Selección:
En pocas palabras, las cholas pampeñas bajaban pidiendo “guerra” pues provocaban con sus contoneos, además de arrojar mixtura a la multitud de espectadores y hasta envolvían serpentinas de colores en el cuello de algunos “viejos verdes” que esa tarde al ser tocados por una adoradora del Ño Carnavalón, sentían ser tocados por la inmortalidad. Por la noche del sábado eran numerosos los bailes familiares que se verificaban al son de estudiantinas, pianolas y “vitrolas”; varios de los cuales eran de disfraces o, por lo menos, de caretas y antifaces.

Podríamos decir que el Domingo de Carnaval era el día de la galantería, pues las gentes estaban dispuestas a las acciones y expresiones obsequiosas, elegantes y ¿por qué no? cortesanas (si tenemos en cuenta que por aquellos tiempos la Reina de Arequipa era la dama ungida como Reina del Carnaval). Ese día todo era cumplidos, piropos y un cultivo acentuado de las buenas maneras entre las gentes, especialmente en los acercamientos entre solteros y solteras.

El acto central del domingo lo constituía el Corso de Flores. Los “carros alegóricos” tenían la particularidad de estar adornados – algunos íntegramente cubiertos – por flores naturales. Presidía el alegre cortejo la Reina del Carnaval que era designada por una junta de vecinos notables ligados a la Municipalidad. Hubo años también en que se eligió por voto popular, con ánforas en el Portal de la Municipalidad y Comité Electoral incluso, a la Reina del Carnaval. Elegida o designada, la reina siempre se escogía entre las más bonitas señoritas “de sociedad” (eufemismo que se utilizaba para nominar a las familias de mayor poder económico).

Por supuesto que la radiante Reina estaba rodeada de corte de damas de compañía y pajes, todos vestidos de etiqueta. Su majestad saludaba a sus súbditos agitando sus brazos en alto y les regalaba con la mejor de sus sonrisas, con sus besos volados, ayudada por su corte, desenrollándoles “serpentinas de conversación” y hasta echándoles los confites de carnaval más pequeños (pelotitas de azúcar que por núcleo llevan un granito de trigo, anís o ajonjolí de colores rojo indio y blanco).

Datos extraídos:

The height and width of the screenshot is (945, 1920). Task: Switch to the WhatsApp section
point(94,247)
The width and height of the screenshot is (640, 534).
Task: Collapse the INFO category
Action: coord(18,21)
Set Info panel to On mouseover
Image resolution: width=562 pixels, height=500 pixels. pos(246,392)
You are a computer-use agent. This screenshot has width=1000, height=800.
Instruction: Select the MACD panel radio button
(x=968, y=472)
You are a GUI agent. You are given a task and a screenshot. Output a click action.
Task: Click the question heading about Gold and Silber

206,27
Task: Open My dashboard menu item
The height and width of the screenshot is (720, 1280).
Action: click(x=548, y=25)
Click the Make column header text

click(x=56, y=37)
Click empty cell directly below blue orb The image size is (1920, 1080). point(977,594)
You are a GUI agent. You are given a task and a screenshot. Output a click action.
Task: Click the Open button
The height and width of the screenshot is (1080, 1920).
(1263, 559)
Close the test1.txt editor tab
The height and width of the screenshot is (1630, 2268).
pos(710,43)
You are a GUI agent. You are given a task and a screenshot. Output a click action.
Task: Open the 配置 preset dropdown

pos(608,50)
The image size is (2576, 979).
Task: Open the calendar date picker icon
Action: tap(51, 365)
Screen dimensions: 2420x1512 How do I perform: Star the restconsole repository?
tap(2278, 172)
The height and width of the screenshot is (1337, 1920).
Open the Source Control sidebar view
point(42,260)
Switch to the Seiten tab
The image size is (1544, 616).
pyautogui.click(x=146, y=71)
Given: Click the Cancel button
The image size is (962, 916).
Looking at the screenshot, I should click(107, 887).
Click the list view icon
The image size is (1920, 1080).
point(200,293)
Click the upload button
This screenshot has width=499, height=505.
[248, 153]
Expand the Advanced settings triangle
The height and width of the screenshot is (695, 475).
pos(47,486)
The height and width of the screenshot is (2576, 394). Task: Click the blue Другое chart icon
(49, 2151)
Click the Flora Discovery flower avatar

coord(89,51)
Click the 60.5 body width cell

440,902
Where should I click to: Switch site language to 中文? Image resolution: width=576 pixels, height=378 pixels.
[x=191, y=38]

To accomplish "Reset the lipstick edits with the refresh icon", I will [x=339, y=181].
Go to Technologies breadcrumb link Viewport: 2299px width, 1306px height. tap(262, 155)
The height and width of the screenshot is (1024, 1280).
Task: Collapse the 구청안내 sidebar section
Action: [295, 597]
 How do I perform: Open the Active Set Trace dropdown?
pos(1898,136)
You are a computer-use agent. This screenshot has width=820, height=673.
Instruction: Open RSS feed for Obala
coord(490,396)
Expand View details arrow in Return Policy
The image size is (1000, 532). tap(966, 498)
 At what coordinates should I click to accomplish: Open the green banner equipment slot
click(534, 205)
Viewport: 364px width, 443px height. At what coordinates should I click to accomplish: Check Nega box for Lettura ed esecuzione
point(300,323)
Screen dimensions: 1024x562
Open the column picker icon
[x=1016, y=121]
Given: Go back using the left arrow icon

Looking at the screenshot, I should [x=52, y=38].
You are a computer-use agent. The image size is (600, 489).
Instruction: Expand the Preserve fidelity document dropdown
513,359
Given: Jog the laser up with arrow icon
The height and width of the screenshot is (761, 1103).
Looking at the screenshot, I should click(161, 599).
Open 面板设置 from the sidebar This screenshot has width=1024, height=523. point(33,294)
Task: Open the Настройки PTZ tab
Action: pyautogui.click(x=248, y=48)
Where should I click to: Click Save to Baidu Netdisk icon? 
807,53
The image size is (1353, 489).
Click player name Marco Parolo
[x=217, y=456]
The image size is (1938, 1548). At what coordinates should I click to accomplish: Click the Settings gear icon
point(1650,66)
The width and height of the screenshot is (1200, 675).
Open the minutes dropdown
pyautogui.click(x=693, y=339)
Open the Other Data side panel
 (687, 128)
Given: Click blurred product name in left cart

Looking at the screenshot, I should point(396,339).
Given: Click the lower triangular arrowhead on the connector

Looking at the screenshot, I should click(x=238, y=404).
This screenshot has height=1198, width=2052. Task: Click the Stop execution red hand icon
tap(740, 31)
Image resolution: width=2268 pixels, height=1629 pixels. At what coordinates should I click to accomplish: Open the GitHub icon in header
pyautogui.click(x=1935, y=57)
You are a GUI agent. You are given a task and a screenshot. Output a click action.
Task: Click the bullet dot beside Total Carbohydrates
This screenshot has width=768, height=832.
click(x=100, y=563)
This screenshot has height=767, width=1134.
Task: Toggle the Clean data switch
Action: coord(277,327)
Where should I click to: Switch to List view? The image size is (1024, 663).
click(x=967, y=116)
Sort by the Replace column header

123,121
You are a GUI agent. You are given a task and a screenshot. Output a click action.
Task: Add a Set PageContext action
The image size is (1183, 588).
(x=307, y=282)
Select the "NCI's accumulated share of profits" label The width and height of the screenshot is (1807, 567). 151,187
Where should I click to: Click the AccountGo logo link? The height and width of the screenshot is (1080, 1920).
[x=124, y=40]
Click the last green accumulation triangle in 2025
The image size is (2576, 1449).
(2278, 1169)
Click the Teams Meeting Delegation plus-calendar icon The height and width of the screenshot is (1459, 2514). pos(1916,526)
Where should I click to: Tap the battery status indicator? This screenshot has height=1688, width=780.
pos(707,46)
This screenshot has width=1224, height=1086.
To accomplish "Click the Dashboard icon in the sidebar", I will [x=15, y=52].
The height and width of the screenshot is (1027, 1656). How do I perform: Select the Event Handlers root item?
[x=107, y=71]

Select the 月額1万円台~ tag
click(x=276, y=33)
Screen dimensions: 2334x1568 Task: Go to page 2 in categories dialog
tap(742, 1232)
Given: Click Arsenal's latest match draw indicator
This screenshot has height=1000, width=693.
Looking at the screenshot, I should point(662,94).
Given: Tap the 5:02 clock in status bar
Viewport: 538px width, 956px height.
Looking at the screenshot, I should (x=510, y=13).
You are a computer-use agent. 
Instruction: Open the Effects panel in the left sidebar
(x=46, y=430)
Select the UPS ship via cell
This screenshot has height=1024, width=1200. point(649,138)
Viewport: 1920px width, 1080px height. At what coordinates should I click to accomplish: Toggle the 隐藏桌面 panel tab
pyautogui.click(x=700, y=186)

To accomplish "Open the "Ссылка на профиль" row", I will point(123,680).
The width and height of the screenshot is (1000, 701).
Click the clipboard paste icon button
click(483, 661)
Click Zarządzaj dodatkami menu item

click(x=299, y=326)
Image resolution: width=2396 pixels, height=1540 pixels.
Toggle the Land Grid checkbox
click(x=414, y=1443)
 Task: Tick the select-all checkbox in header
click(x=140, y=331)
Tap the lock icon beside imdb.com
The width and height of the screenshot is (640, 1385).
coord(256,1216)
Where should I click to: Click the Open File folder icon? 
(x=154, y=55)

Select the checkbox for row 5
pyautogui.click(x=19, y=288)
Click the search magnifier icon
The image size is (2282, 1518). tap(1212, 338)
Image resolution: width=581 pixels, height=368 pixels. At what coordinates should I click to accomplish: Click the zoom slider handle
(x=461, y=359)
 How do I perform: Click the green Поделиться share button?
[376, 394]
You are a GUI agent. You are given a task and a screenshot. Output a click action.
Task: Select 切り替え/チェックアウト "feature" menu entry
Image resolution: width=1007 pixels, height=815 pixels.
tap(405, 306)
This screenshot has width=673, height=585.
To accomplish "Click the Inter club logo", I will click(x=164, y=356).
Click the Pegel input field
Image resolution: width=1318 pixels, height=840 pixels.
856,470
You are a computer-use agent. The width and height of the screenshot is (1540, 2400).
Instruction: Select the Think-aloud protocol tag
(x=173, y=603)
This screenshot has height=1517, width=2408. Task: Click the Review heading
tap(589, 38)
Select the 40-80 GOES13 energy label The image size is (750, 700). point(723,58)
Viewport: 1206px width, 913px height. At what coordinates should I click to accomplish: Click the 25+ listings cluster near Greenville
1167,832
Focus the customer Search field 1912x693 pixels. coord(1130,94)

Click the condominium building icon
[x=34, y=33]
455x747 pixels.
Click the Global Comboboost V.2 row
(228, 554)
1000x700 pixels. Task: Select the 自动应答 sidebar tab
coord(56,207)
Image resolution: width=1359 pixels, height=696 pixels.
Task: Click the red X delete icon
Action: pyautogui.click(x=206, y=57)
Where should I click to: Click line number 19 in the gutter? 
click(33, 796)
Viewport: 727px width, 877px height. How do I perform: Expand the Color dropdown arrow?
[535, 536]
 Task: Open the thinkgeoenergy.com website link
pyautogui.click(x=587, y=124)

Instrucción 1:
Escribe el fragmento del texto sobre el carnaval de Arequipa que empieza con las palabras que contienen "Podríamos decir que" y termina con "solteros y solteras.".
Instrucción 2:
Sigue escribiendo el texto sobre el carnaval de Arequipa a partir de su última oración.

Resultado 1:
Podríamos decir que el Domingo de Carnaval era el día de la galantería, pues las gentes estaban dispuestas a las acciones y expresiones obsequiosas, elegantes y ¿por qué no? cortesanas (si tenemos en cuenta que por aquellos tiempos la Reina de Arequipa era la dama ungida como Reina del Carnaval). Ese día todo era cumplidos, piropos y un cultivo acentuado de las buenas maneras entre las gentes, especialmente en los acercamientos entre solteros y solteras.

Resultado 2:
La animación era general entre los concurrentes al corso que se emplazaban, esa refulgente mañana de domingo, en los balcones, ventanas, azoteas y aceras de las calles y la Plaza de Armas por donde pasaba el festejo. Todas las familias se esforzaban porque sus hijos tengan vestido de estreno en el corso del Domingo de Carnaval. Incluso los más pequeños eran primorosamente disfrazados para concurrir a ver el corso, de pierrots, de chinitas, etc. Todos sabían y respetaban la tradición de no jugar con agua y hasta con polvos ese día en lugares públicos y, por supuesto, en el corso de flores.

Para eso estaban las “serpentinas de conversación” con piropos y otras frases galantes; la mixtura colorida de papel picado; los “chisguetes de éter” cuyos chorros provocaban una sensación helada, pasajera y localizada; los confites más pequeños. Los señoritos se daban el lujo de rociar con agua florida y hasta con perfumes finos a las damiselas más atractivas. Las bandas del Ejército y otras menos formales, esparcían con reiteración la melodía del Carnaval Arequipeño y su contagiante ritmo.

Pasado el mediodía, concluía el corso, pero no la alegría. Regresaban todos a sus casas y cada familia se entregaba al más extremo sibaritismo que sus recursos les permitían. Para empezar, en toda casa estaban al alcance de la mano los confites de carnaval, no sólo los pequeños ya descritos, sino los grandes que eran de maní, castañas y nueces. Después de ponerles el último toque, la reina del hogar, llena de orgullo, daba de tomar la “chicha de carnaval” que personalmente había preparado en los últimos tres días y de acuerdo a la receta que aprendió de sus antecesoras.

En realidad las chichas de carnaval podían ser de dos clases: “la chicha dulce” también conocida como “chicha de frutas”, que era la más difundida y celebrada, hecha con membrillos, manzanas, “granuja” de uvas, piñas maduras, higos secos y otras frutas y especias; y la “chicha de masa”, cuyo ingrediente principal era la harina de trigo. Aunque en su contenido podía ser diverso por las distintas tradiciones familiares o por la especialidad de la dueña de casa, el almuerzo era opíparo.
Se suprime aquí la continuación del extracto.